Many applicants or beneficiaries of new humanitarian parole wonder what if the beneficiary has a medical emergency in the United States? Who bears this responsibility and what are the options?
This is the responsibility taken by the sponsors, so when filling out Form I-134A, they must state how they plan to do it, ie how they will guarantee medical attention for their beneficiaries.
As a sponsor you bear a responsibility in front of your beneficiary and in front of the law.
Antonio Machado of Y&T Insurance explains that “the person will not get any help from the government, if something happens, an accident or illness and they go to the hospital, a bill (account) will be created and the sponsor will be billed for it.” Answer.”
One solution would be for the sponsor to include this in their insurance policy.
“One of them is Obamacare, for example, if the person is enrolled in Obamacare, they can enroll them as a dependent,” says Antonio Machado of Y&T Insurance.
Once they obtain their work permit, beneficiaries will qualify for Obamacare and have their own policy.
Jorge Luis Rodriguez of Antares Insurance explains that “therefore, the faster you submit your work permit application, the sooner you can count on this benefit.”
“A sponsor, when filling out Form I-134A, must describe in detail how and with what resources it intends to meet the economic needs of its beneficiaries.
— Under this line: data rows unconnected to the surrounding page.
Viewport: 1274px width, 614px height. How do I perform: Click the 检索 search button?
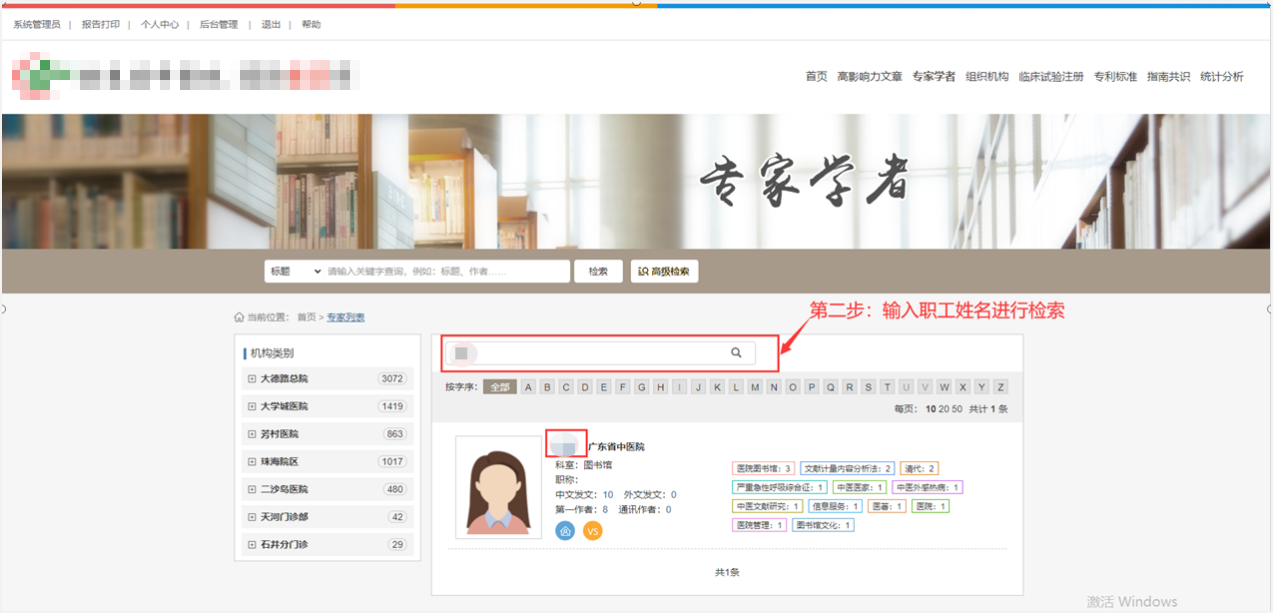(x=598, y=271)
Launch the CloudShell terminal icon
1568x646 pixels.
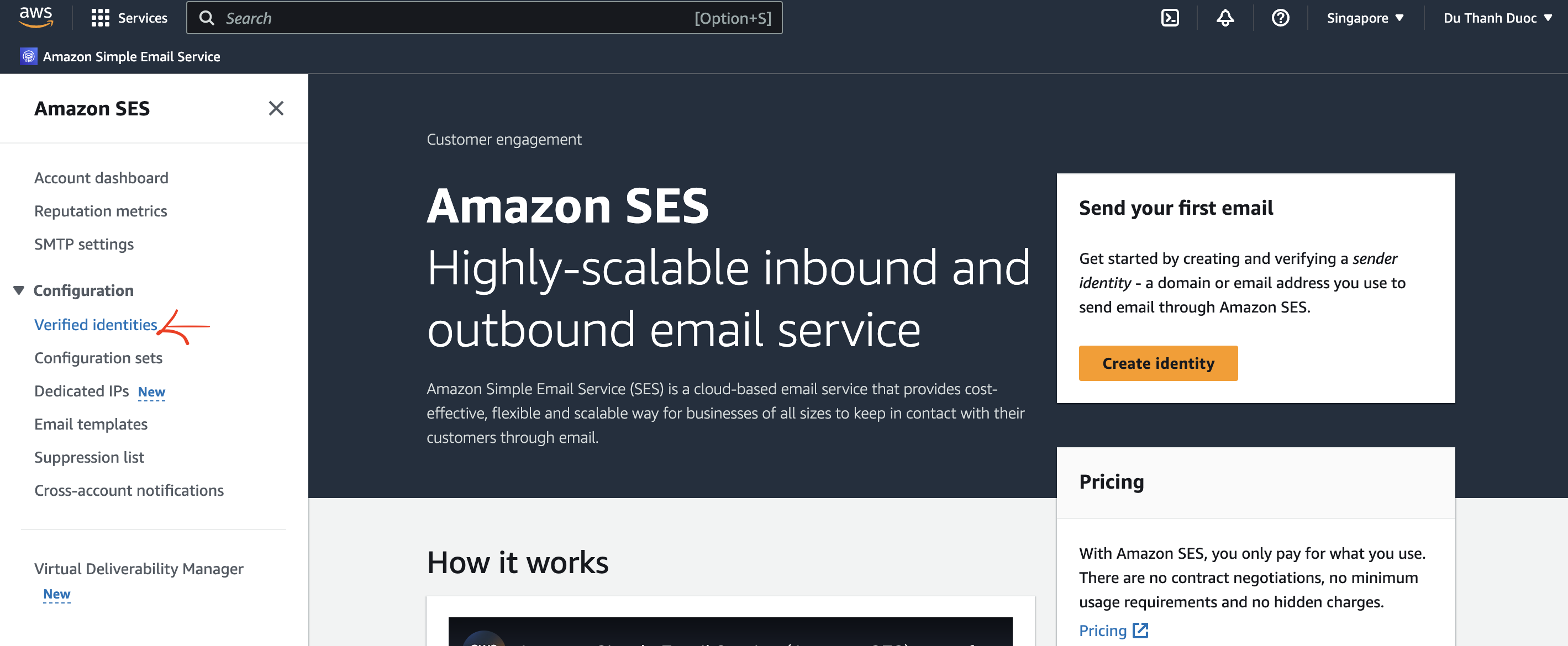pyautogui.click(x=1169, y=18)
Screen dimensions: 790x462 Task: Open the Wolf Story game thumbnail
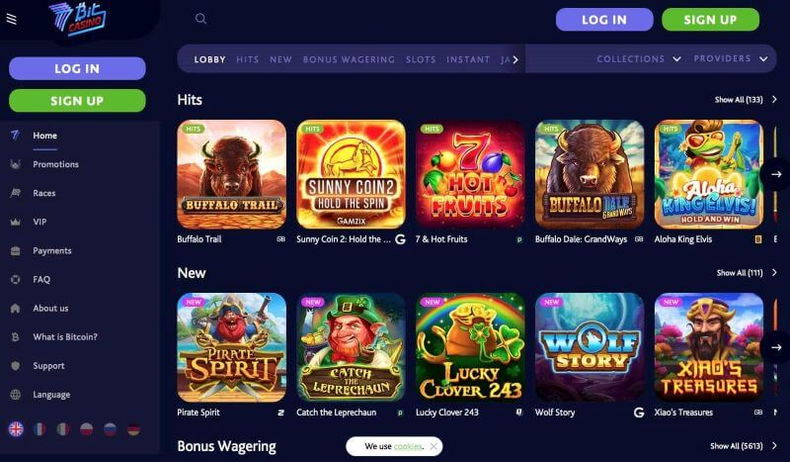point(589,348)
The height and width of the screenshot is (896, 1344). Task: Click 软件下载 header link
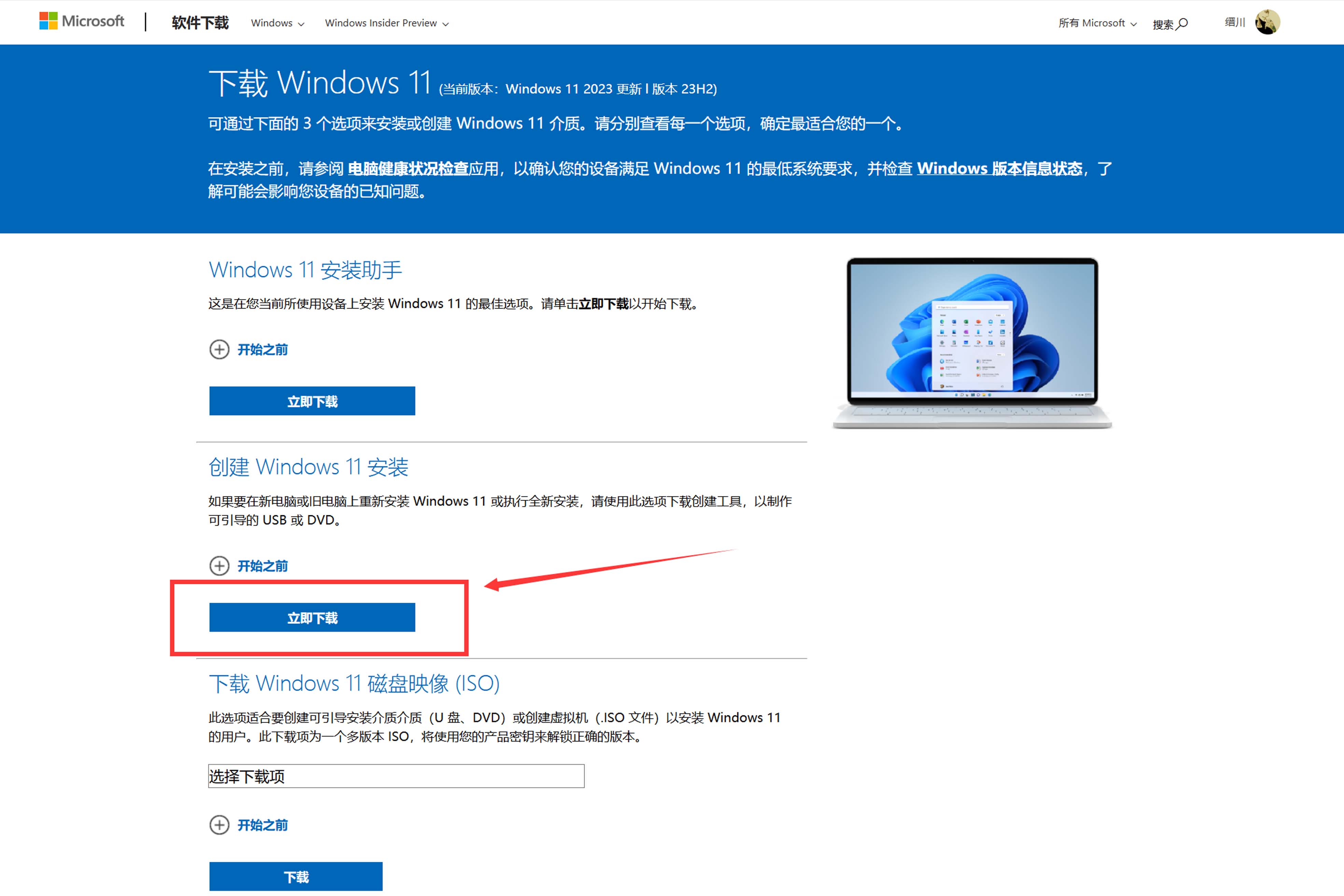(x=200, y=23)
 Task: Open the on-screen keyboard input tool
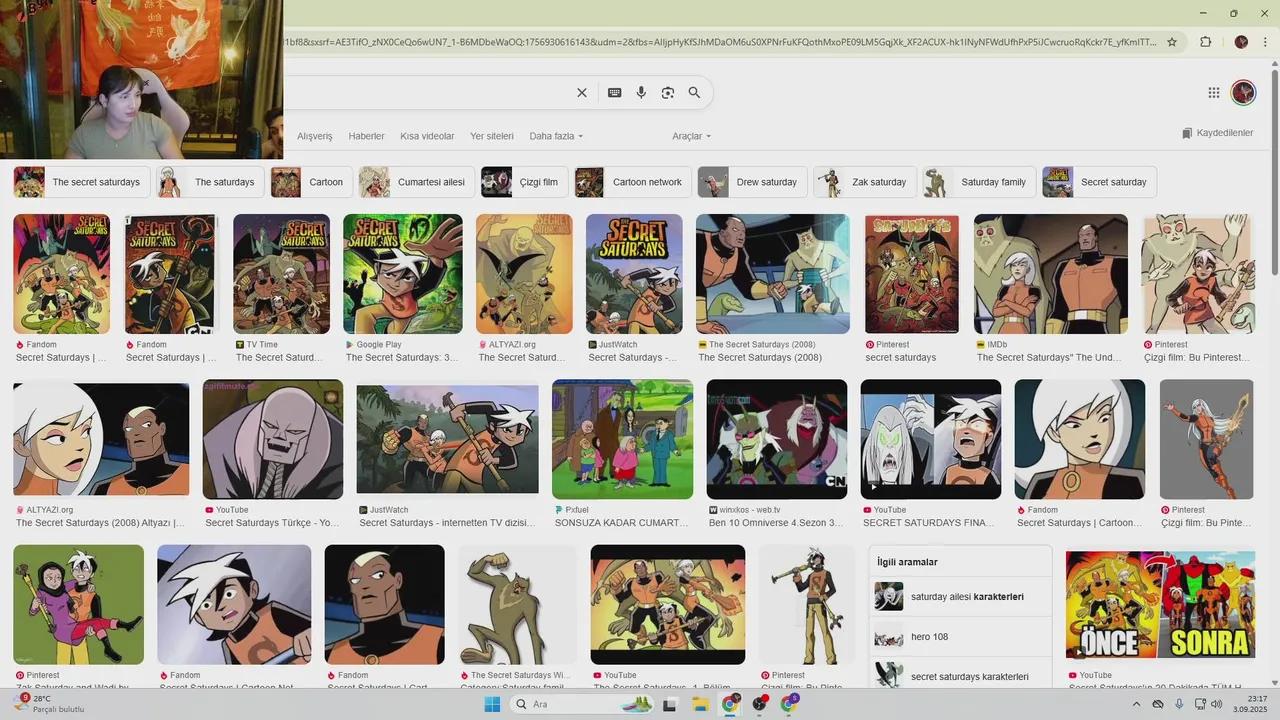click(x=614, y=93)
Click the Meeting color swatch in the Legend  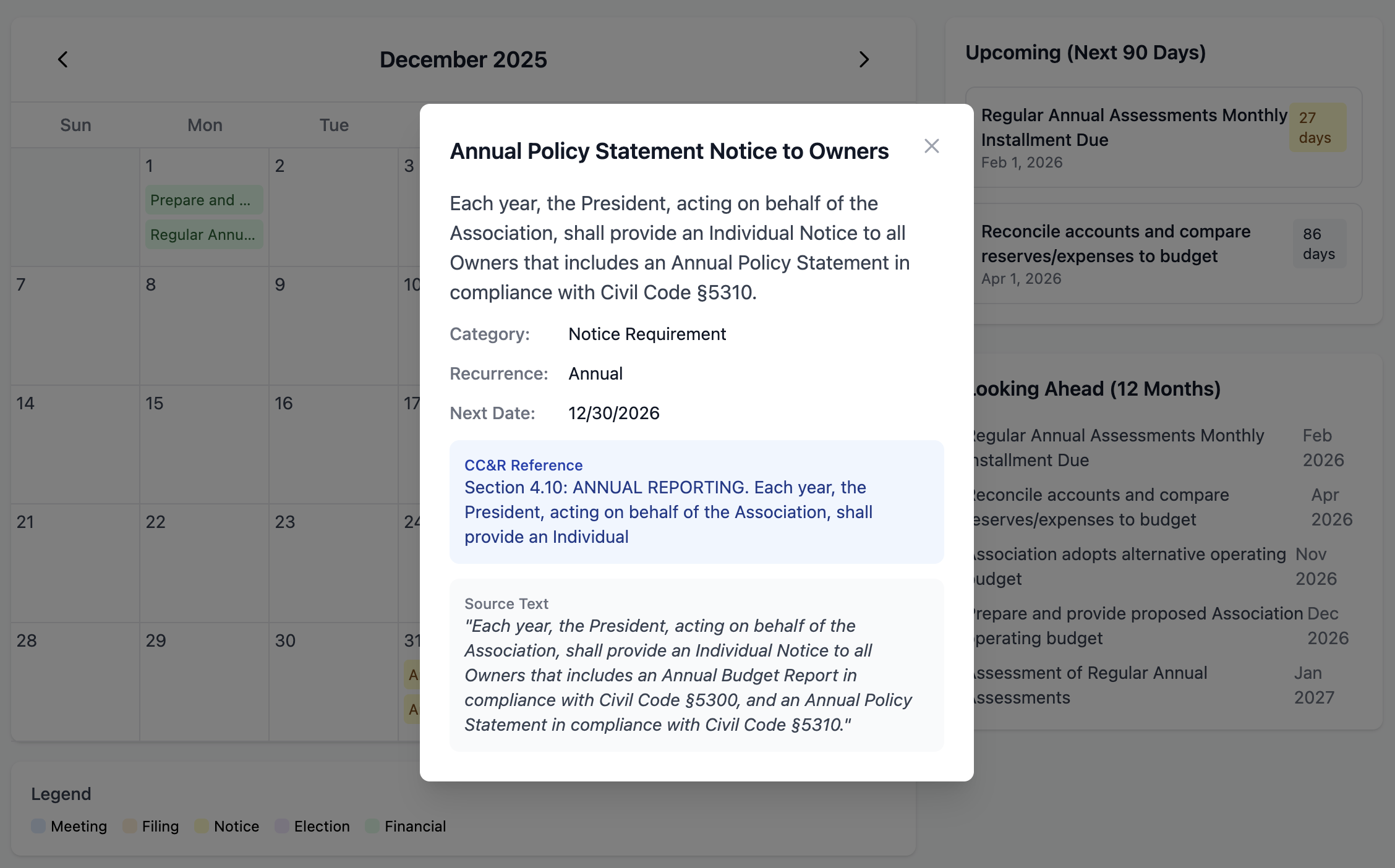click(38, 827)
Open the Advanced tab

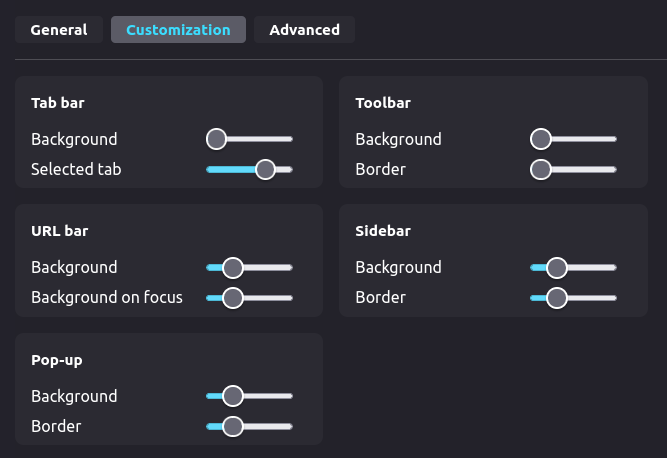coord(304,30)
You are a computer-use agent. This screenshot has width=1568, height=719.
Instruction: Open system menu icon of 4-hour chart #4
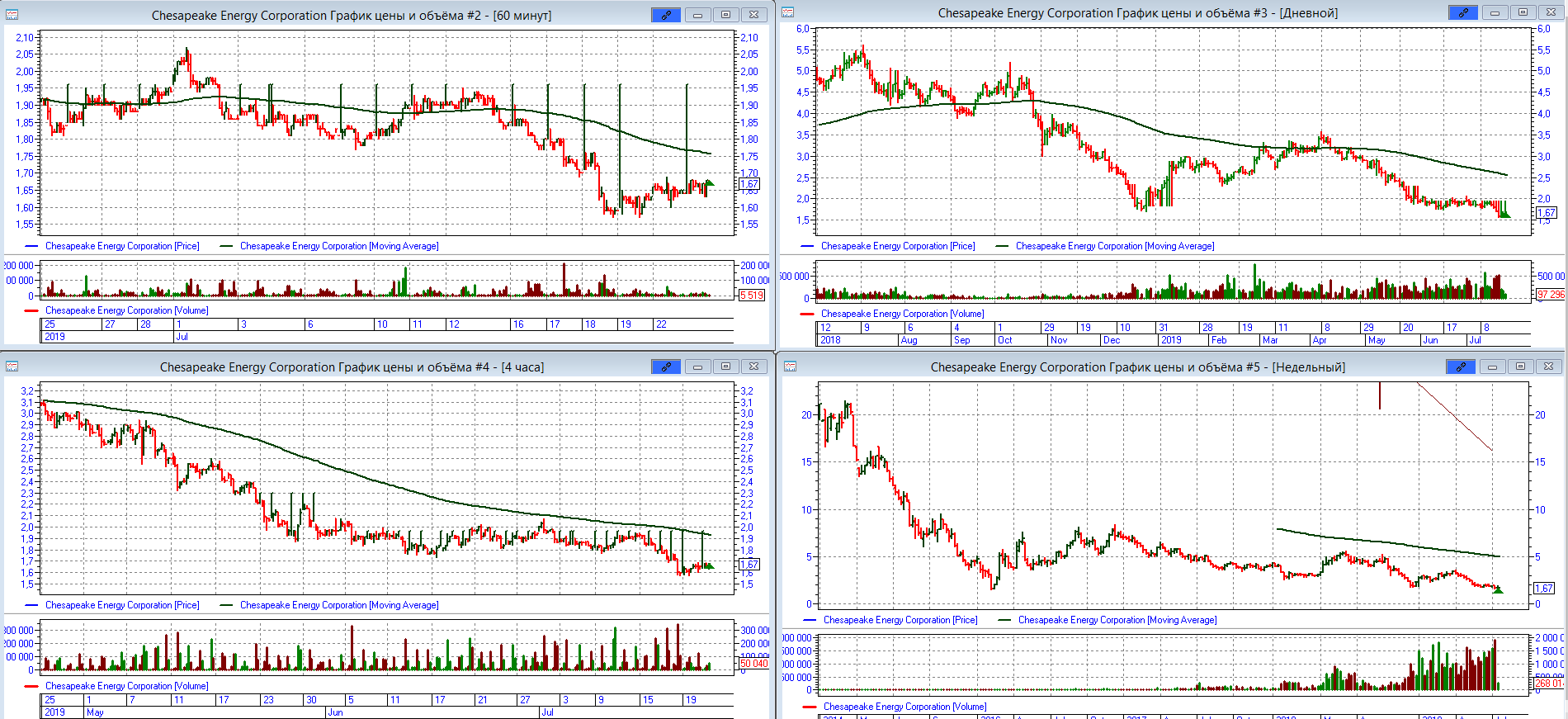point(12,367)
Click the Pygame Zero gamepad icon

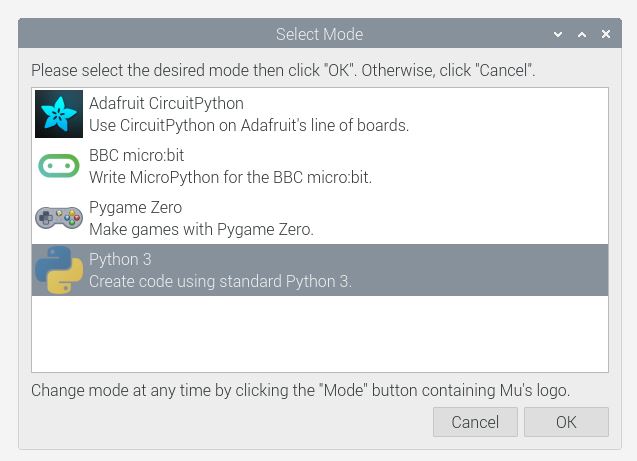point(59,217)
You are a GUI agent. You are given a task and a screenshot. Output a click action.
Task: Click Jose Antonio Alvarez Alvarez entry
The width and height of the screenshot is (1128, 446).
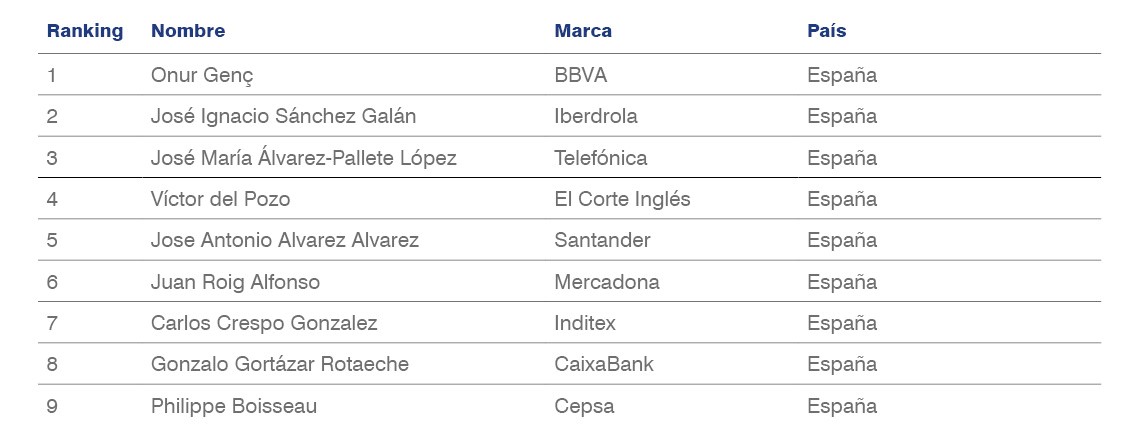pyautogui.click(x=285, y=240)
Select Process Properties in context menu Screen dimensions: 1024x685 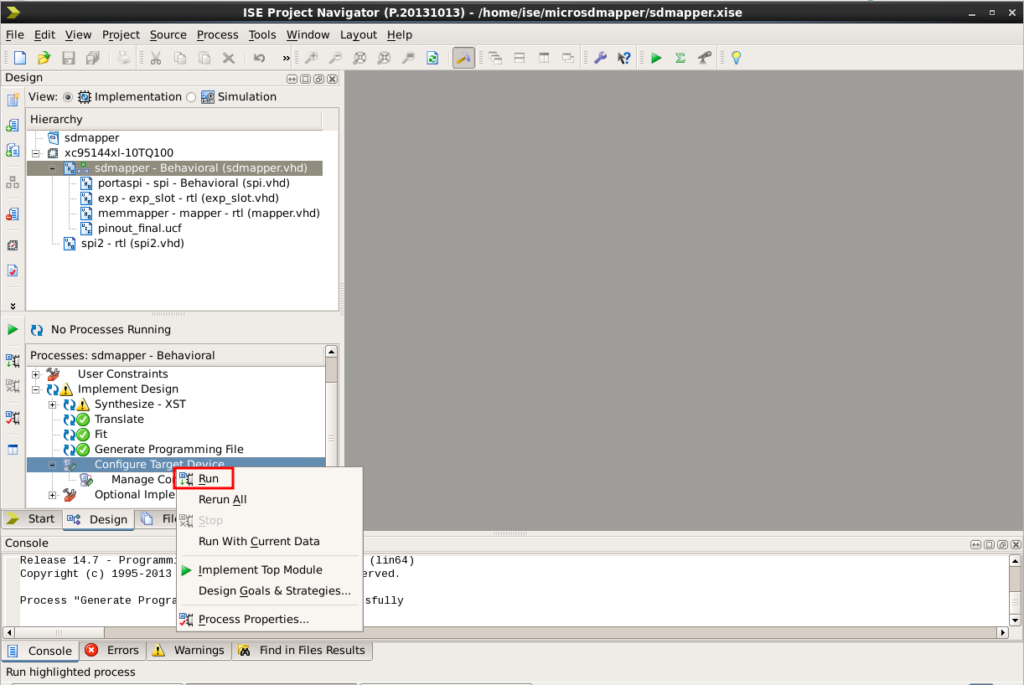pyautogui.click(x=253, y=619)
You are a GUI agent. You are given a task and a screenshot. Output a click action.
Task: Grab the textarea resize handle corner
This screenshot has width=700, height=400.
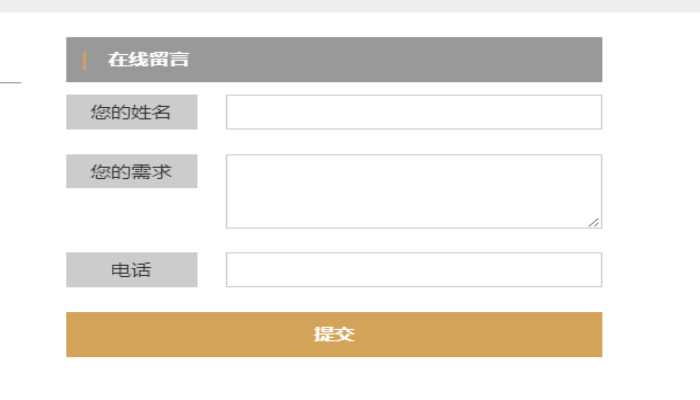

This includes everything related to health services, the success of the process will largely depend on the explanation it provides”, explains Rodríguez.
“You have to say from the moment you’re going to pick them up at the airport where the person is going to sleep, what procedures are you going to go through to get their permit, coverage, clothing, food and even a bed to sleep on.” Antonio Machado from Y&T Insurance explains.
According to the experience of those who have arrived, Cubans accept vaccines against COVID-19, but health insurance can help immunize them with vaccines approved by the World Health Organization.